Dwight Howard: How Orlando Magic Keep Driving Up D12's Trade Value
Everyone and their mother may want the Orlando Magic to trade disgruntled center Dwight Howard so this fiasco finally ends, but general manager Rob Hennigan is shrewd for holding onto his superstar.
When the process started, Hennigan made his goals clear. He wanted draft picks and to rid Orlando of a couple players from the bad contract quadrangle of Hedo Turkoglu, Jason Richardson, Glen Davis and Chris Duhon.
That may be the low bar for his haul at this point.
Getting what he desired was never on the table for Hennigan in negotiations with Howard's first choice, the Brooklyn Nets. All they could offer is 24-year-old center Brook Lopez and pray a third team came with the necessary draft picks and cap relief Orlando wanted.
While the rumor mill seemingly made a potential D12-to-Brooklyn deal imminent, there were always too many barriers to overcome. Howard was never even close to the Nets.
Hennigan simply used Brooklyn to set a low-bar barometer. Each team knew from then on that they needed a better young talent than Lopez, at least one future possible lottery pick and cap relief.
And with that pops in Orlando's two oft-rumored dancing partners in a Superman swap—the Houston Rockets and Los Angeles Lakers.
On paper, trading Howard to L.A. makes even less sense than Brooklyn. The Lakers have $90 million in payroll and only Andrew Bynum (another center with an expiring contract) to offer. And involving the Cleveland Cavaliers as a third team with forward Anderson Varejao and picks headed to Orlando is worse than what Brooklyn had to offer.
On the other hand, the Houston Rockets and all-in general manager Daryl Morey can seemingly offer Orlando everything they want. The Rockets have their three first-round picks from June's draft, a future lottery selection from Toronto, Kevin Martin's expiring contract and cap space to offer the Magic.
Houston even amnestied forward Luis Scola, a player who was way too good for an amnesty distinction, to open up cap space for the Magic.
But none of that seems good enough for Hennigan, who has seemingly hit the pause button on Howard trade talks. An NBA executive has told ESPN's Chris Broussard that the Magic are even considering the notion of keeping D12 into the season.

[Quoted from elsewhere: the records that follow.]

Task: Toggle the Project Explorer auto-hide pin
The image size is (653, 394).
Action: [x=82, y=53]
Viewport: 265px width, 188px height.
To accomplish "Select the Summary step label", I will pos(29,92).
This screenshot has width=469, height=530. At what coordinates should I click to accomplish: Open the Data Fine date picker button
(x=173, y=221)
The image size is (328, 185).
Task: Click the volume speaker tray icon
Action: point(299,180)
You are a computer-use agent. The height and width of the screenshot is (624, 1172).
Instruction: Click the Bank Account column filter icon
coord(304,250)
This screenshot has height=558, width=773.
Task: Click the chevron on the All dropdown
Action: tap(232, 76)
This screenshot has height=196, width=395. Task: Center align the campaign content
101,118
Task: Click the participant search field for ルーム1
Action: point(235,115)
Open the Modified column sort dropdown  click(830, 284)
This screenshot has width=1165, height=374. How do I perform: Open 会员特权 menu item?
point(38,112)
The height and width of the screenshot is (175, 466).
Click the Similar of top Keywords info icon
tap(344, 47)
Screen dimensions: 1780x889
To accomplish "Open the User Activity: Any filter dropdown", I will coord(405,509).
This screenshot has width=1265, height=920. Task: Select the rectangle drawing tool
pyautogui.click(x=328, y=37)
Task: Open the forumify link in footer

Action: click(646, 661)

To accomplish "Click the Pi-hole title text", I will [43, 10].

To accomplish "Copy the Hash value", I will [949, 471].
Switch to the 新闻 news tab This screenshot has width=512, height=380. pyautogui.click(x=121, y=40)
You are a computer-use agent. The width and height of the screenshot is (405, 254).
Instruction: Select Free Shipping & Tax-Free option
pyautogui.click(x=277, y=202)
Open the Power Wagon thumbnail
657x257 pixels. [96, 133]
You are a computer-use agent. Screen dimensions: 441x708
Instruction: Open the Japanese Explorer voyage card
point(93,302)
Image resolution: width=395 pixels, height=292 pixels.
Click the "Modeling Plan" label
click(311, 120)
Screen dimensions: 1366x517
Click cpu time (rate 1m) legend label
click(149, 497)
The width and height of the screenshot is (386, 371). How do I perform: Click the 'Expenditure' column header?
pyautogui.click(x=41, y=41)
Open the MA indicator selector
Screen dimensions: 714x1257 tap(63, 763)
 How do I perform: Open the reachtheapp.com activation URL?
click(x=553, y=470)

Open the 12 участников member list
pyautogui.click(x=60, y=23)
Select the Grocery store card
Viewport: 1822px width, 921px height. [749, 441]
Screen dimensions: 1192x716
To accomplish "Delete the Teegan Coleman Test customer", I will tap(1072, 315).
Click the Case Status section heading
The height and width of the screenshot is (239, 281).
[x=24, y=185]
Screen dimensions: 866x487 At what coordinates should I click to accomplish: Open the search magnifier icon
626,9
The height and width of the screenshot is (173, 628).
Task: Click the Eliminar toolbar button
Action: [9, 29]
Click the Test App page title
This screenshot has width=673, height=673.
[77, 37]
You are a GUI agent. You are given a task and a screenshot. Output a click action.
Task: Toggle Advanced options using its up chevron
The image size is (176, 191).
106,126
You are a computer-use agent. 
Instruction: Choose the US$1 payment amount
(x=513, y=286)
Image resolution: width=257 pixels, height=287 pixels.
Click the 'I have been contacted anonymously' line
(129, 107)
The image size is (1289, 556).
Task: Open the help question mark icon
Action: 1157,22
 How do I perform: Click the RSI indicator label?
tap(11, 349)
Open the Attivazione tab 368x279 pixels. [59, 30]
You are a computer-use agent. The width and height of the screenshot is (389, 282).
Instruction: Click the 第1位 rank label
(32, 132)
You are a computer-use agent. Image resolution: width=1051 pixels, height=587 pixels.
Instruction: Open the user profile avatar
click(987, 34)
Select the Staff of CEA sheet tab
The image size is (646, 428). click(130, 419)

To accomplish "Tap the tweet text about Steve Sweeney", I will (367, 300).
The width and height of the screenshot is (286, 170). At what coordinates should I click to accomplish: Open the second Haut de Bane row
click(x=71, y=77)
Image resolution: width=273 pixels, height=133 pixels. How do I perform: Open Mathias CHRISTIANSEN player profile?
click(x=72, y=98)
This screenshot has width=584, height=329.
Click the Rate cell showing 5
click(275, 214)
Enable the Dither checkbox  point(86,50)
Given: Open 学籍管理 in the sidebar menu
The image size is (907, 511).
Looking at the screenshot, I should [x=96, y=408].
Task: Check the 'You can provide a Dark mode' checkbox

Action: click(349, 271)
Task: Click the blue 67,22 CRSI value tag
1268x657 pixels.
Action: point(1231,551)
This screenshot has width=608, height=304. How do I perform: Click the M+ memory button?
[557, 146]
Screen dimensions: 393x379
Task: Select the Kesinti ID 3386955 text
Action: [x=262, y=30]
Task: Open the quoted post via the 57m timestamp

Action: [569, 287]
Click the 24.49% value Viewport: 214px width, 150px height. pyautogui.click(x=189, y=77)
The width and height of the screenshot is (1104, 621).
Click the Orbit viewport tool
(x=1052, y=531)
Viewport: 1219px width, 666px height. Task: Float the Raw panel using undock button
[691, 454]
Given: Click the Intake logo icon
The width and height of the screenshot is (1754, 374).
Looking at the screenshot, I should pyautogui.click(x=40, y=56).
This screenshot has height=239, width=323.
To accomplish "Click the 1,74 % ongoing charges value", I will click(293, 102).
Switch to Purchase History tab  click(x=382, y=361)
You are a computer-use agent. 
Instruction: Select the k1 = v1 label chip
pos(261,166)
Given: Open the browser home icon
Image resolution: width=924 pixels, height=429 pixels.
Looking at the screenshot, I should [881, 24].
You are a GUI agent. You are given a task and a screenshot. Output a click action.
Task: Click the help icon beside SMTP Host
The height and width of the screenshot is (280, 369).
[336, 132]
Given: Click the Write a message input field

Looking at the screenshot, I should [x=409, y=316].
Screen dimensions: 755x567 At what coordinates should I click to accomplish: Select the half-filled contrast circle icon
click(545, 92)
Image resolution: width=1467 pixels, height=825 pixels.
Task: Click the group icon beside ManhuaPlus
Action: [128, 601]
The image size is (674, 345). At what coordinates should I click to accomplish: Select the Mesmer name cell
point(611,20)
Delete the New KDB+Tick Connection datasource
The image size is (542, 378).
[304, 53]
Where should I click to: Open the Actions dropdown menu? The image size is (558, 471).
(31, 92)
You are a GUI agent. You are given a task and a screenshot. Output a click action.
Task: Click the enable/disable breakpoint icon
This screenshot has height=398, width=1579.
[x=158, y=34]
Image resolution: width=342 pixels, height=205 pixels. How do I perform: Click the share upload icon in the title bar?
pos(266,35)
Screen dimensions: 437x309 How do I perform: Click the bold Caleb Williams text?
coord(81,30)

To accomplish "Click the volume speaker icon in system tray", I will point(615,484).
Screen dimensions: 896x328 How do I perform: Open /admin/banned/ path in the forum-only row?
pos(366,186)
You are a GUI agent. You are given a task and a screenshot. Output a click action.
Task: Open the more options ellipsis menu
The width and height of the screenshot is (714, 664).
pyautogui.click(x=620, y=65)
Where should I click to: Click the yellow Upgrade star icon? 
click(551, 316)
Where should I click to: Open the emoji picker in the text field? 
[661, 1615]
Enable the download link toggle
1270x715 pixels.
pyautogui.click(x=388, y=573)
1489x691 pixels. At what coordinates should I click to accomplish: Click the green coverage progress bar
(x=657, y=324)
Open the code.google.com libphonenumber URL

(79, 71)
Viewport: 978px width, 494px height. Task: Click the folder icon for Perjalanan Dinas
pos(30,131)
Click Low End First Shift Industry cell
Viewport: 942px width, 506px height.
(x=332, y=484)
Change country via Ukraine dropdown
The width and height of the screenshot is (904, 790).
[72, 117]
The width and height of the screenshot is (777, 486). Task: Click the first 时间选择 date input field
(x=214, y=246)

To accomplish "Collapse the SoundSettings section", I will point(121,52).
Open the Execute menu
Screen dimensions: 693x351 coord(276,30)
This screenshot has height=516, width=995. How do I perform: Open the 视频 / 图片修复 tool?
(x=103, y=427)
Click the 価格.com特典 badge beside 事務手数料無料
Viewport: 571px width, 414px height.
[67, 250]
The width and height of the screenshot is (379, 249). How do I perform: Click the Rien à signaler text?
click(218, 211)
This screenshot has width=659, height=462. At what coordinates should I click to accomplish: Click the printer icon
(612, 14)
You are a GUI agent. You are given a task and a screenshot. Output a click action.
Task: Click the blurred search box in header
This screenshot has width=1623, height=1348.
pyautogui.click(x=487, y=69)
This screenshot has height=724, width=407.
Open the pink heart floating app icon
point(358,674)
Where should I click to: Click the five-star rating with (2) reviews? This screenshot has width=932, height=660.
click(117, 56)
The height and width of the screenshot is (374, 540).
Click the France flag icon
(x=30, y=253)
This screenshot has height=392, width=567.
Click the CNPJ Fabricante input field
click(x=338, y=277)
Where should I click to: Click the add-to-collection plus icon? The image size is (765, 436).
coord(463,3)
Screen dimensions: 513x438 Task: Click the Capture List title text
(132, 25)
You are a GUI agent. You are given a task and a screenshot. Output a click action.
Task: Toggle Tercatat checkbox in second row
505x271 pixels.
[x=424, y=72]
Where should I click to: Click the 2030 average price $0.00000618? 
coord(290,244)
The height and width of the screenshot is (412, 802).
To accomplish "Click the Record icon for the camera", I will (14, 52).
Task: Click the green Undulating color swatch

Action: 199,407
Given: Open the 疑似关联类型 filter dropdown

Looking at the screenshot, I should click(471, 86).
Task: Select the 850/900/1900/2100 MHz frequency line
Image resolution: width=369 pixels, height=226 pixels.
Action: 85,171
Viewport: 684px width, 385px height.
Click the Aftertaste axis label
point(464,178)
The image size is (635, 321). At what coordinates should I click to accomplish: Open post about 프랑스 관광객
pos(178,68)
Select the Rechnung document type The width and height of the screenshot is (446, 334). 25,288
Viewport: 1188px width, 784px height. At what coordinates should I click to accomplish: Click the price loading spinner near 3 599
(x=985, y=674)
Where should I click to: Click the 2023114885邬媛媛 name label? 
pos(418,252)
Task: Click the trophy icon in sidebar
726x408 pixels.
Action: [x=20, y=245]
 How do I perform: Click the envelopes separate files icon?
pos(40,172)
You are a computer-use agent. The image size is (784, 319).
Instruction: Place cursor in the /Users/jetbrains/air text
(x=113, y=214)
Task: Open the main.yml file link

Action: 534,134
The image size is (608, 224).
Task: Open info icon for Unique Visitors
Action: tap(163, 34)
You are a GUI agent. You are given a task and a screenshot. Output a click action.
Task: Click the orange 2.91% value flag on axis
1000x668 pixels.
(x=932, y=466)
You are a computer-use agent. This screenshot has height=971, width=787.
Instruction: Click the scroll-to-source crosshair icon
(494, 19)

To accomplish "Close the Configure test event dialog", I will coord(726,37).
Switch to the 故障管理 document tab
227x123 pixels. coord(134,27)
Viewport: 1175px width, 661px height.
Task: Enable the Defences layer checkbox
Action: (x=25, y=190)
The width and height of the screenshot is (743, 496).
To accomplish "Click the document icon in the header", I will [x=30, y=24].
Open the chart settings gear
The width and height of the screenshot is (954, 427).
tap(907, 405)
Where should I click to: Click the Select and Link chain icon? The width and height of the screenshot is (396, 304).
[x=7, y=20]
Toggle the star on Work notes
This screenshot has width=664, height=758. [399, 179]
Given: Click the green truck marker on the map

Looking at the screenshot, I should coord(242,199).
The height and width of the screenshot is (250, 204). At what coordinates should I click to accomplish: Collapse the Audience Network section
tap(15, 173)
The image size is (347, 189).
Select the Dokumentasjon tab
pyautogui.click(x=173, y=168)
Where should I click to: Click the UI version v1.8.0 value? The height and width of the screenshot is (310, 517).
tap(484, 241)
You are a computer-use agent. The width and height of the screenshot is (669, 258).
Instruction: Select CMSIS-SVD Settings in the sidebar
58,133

"An executive who has had discussions with the Magic regarding Howard said Orlando only will trade the star center in a deal that is great for the franchise. The executive said this has been Orlando's stance for the past "week or so."
Another executive who has talked with Orlando said he thinks the Magic may start the season with Howard and wait until the February trade deadline to move him.
Each executive left the door open for posturing, noting that the Magic may be bluffing in hopes of coaxing better offers out of opposing teams. But the overriding sense is that Howard may not be moved for weeks, if not months
"
Anyone who thinks Hennigan is doing anything but bluffing should get their head examined.
Orlando knows that their biggest haul will come this summer. Howard's hometown Atlanta Hawks and Mark Cuban's Dallas Mavericks will pursue the center if he ever hits the open market. That dangling carrot could make Howard satisfied enough to simply fold his hand next season, say he's "still recovering" from back surgery and leave the Magic with nothing.
That would involve Howard being super spiteful, but nothing is out of the realm of possibility at this point.
I'm speculating, but Hennigan has to know his best possible deal would come from a three-way swap with Los Angeles and Houston. Howard is far more likely to extend with the Lakers than with the Rockets, and Morey would still part with most of his D12 package for Bynum.
That would give the Magic the young talent and cap space they desperately need to hit the franchise reset button while giving L.A. and Houston franchise-altering players.
If Hennigan manages to pull that three-way deal off, then the wunderkind will have an NBA Executive of the Year award coming his way.
But if he's serious about keeping D12 into the season, then he may just be the most dense general manager in basketball.